Мне, правда, ещё слишком мало лет было, чтобы сразу чухнуть, что значит этот самый балет. Наверное, мне поначалу даже нравилось: надо что-то делать, приседать, ножки ставить нараскоряку, ходить друг за другом… Голос балеруньи до сих пор помню: «Носки тянем! Спинку держим! И раз, и два, и три, и четыре. Не бросаем спину!»

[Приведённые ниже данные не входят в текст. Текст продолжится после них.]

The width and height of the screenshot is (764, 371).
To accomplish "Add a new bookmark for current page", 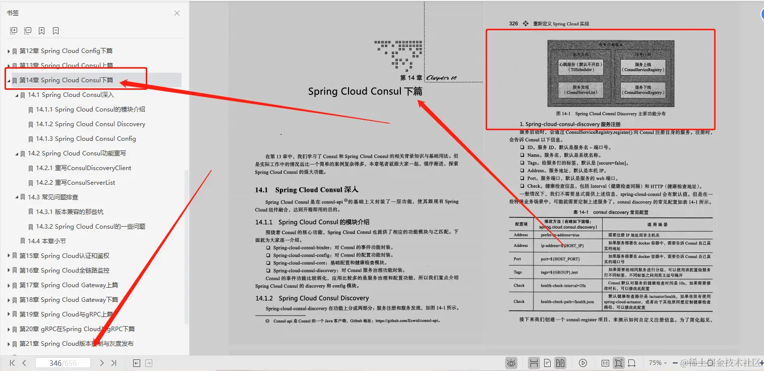I will 41,30.
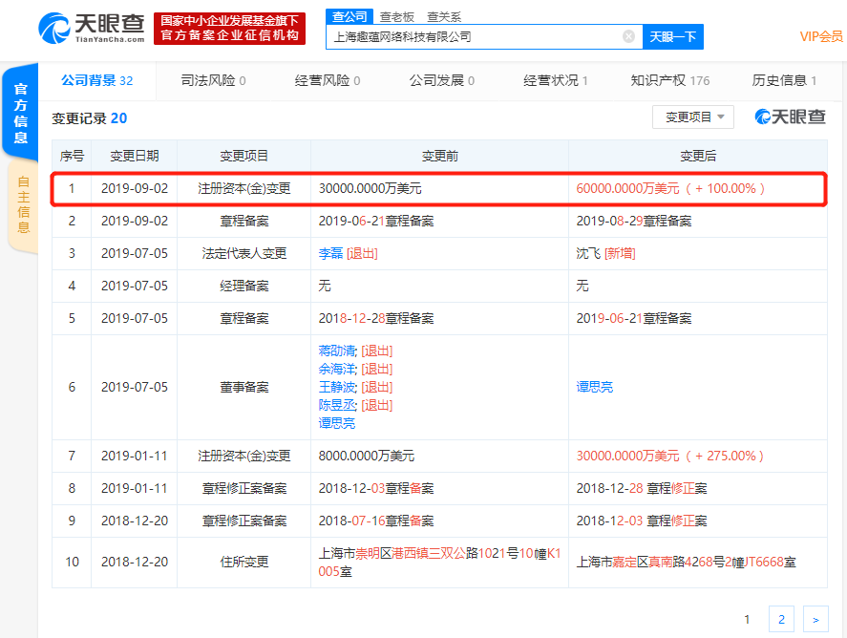Open 李磊 person link in row 3
Screen dimensions: 847x638
click(329, 253)
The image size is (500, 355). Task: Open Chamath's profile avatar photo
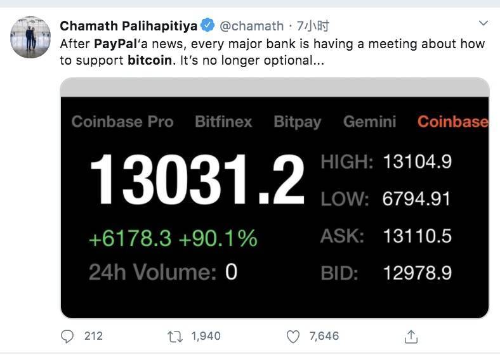point(30,37)
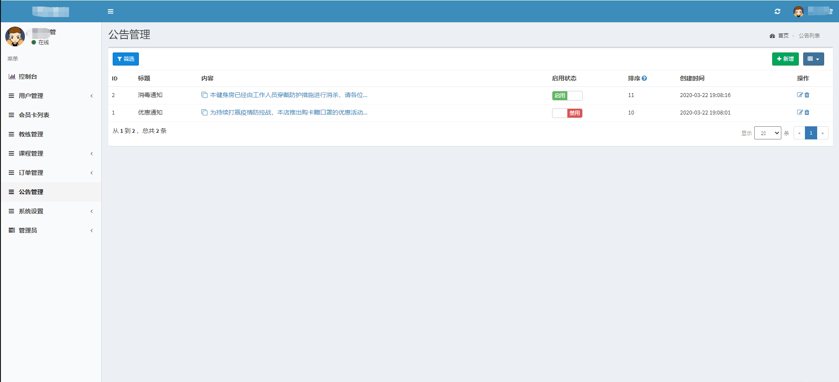This screenshot has height=382, width=839.
Task: Click copy icon beside 消毒通知 content
Action: pyautogui.click(x=204, y=95)
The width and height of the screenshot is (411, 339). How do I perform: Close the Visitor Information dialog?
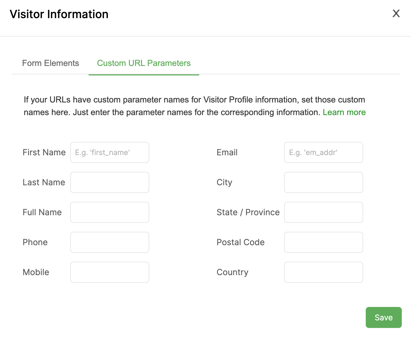click(396, 13)
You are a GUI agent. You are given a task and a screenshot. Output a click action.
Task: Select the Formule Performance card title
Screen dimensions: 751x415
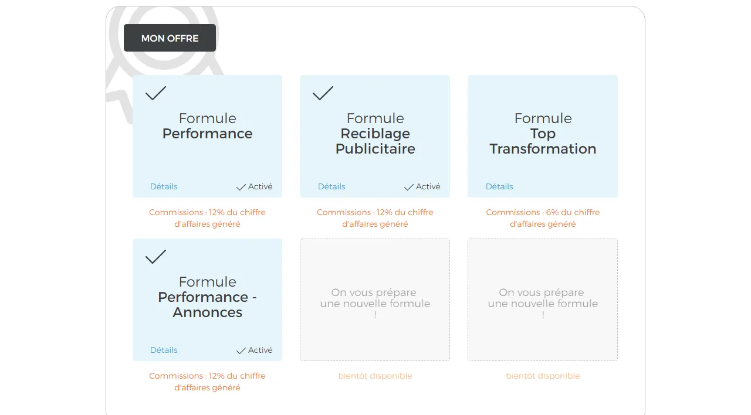click(x=207, y=126)
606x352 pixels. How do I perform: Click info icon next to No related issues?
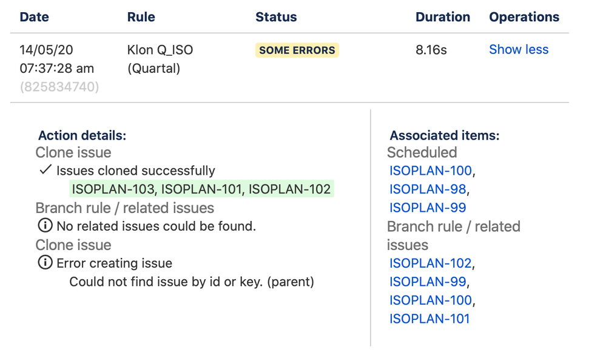[x=45, y=225]
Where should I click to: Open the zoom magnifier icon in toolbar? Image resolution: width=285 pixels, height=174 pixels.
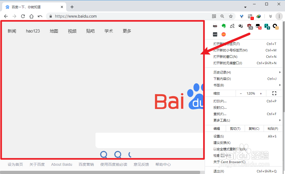click(x=222, y=16)
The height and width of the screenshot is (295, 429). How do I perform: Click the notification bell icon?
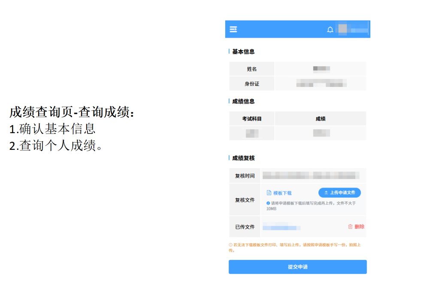[330, 30]
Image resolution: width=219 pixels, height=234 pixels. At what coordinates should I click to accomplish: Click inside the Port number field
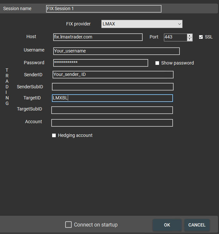[x=175, y=37]
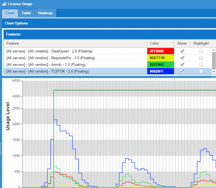Collapse the Chart Options panel header
This screenshot has width=216, height=188.
coord(16,23)
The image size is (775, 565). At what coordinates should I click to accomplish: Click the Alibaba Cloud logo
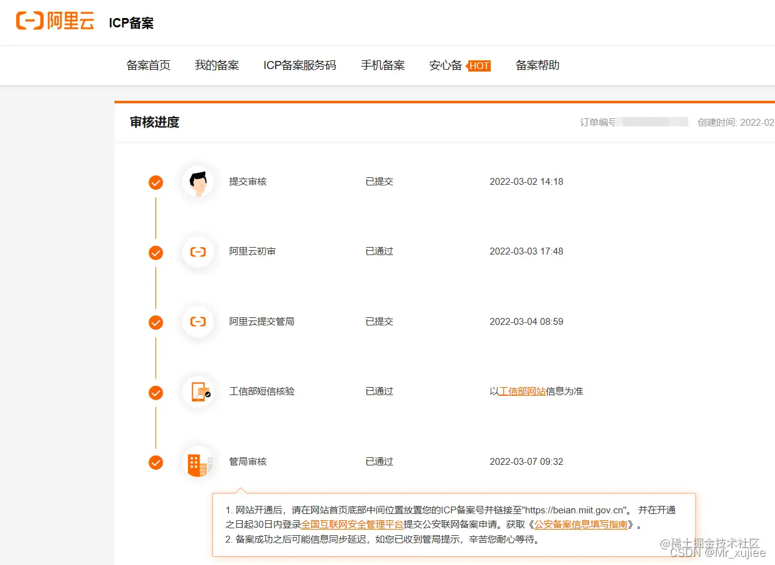click(x=54, y=21)
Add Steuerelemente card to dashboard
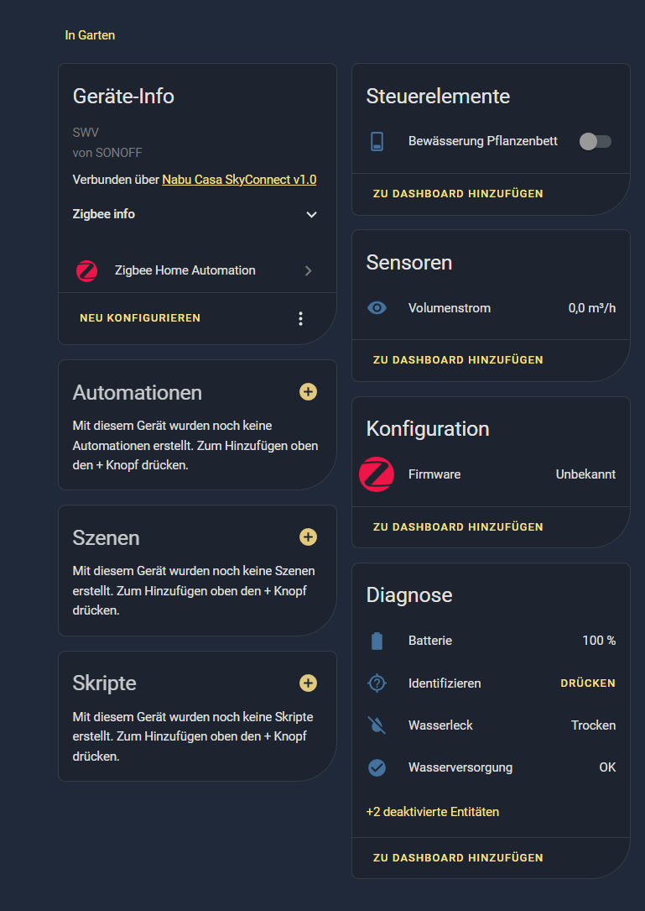This screenshot has height=911, width=645. point(458,193)
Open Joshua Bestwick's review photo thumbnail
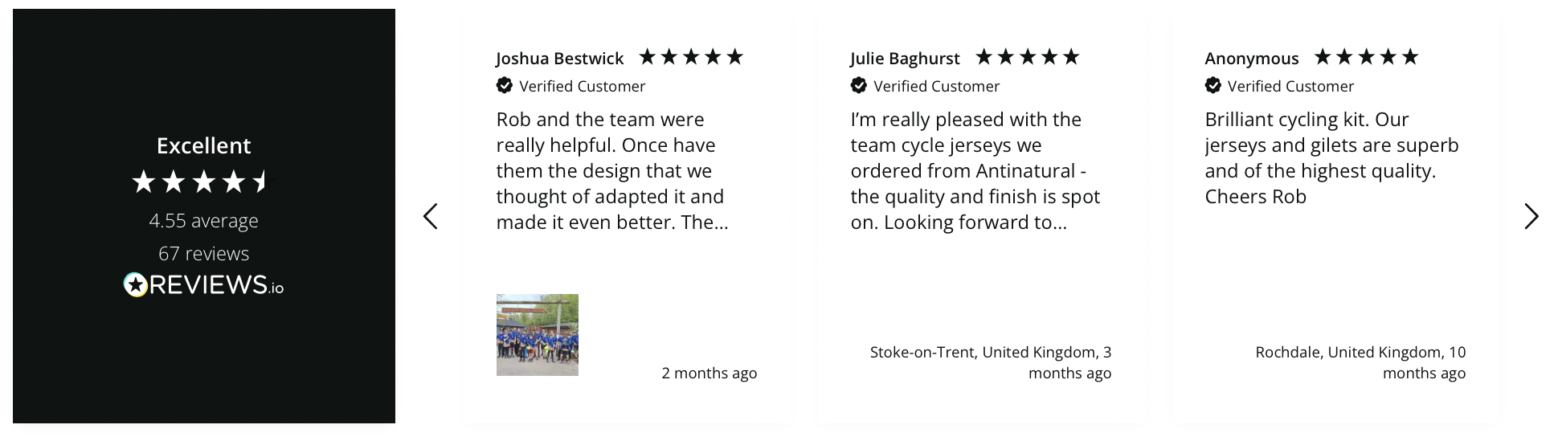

Однако всё это интересно ну раз, ну два, но не всю жизнь. И мне балет надоел. Я не слушалась, шумела, мешала преподавательнице. Этого я, конечно, не помню, мне мама потом говорила, что я вела себя ужасно и на меня всё время жаловались. А вот что я хорошо помню, так это неуклюжего мальчика, который шёл за мной и постоянно наскакивал сзади на пятки. Стаскивал балетки с ноги. Я его раз толкнула, два. А потом он меня так достал, что я повернулась и поколотила его. Не сильно, но так… как умела.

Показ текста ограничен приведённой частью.